For a moment they both stand there, wordless, separated by the counter between them. The air between them almost seems to swell, to yawn open. She feels her chest ache with its hunger for words to pass between them.
Actually, sorry, I was mistaken. I’m free. I’m almost always free. I only really work when I know you’ll be visiting. Well, no, I work all the time really, but I would always get out of it for you. It’s a rainy day today, but what about later? I hear tomorrow the sky should be bright and clear.

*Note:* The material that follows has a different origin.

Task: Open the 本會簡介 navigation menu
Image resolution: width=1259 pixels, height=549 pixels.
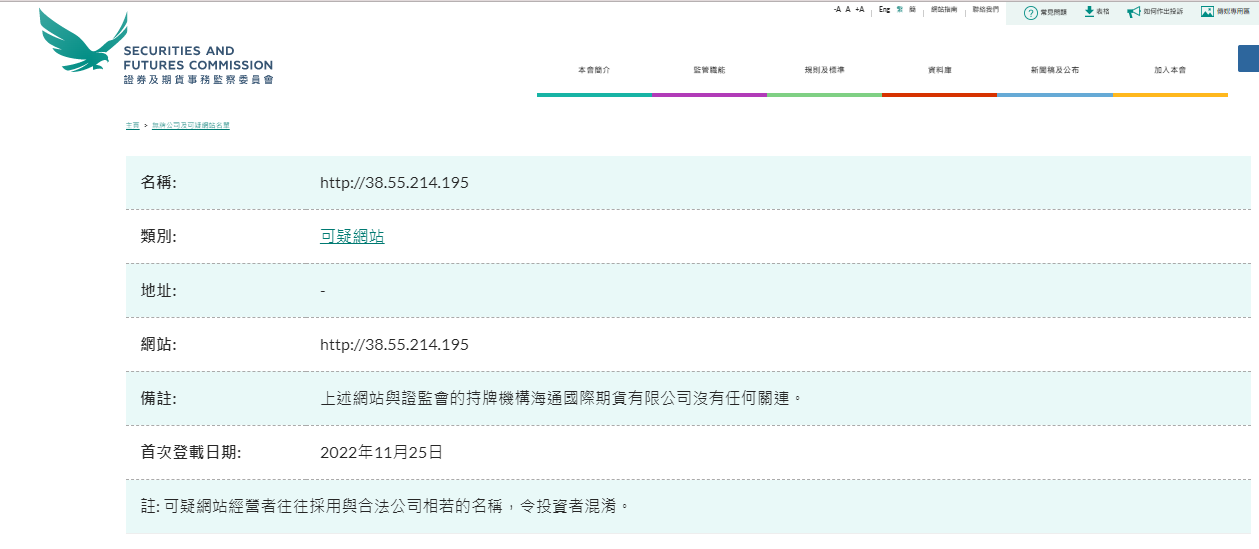Action: 593,70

Her mouth is dry. There are too many words for her to pick one to say first. And he is quiet too, maybe he wondering whether he should try again. If he asked just one more time —
“Touka?” Nishiki calls finally, from the back. “Everything alright?”
Was he watching? For how long?
“Yeah,” she says, more weakly than she wanted. “It’s fine.”
She looks to Nishiki, and then, finally, back to — him. He blinks at her, and then smiles.
“Touka is a beautiful name,” he murmurs. And then, before she can respond: “I’m, um…sorry. I’m very sorry for bothering you.”
“You weren’t,” Touka says. “I just…”
She trails off. “Just please come back again, okay?”
“Alright,” he says. He lightens, a bit, though maybe it’s just her imagination, just her wishful thinking. “I have a…an assignment, though. So it might…be a while.”
Her hands are trembling.
I’ll go with you.
She takes in a quivery breath.
“That’s alright. I’ll wait.”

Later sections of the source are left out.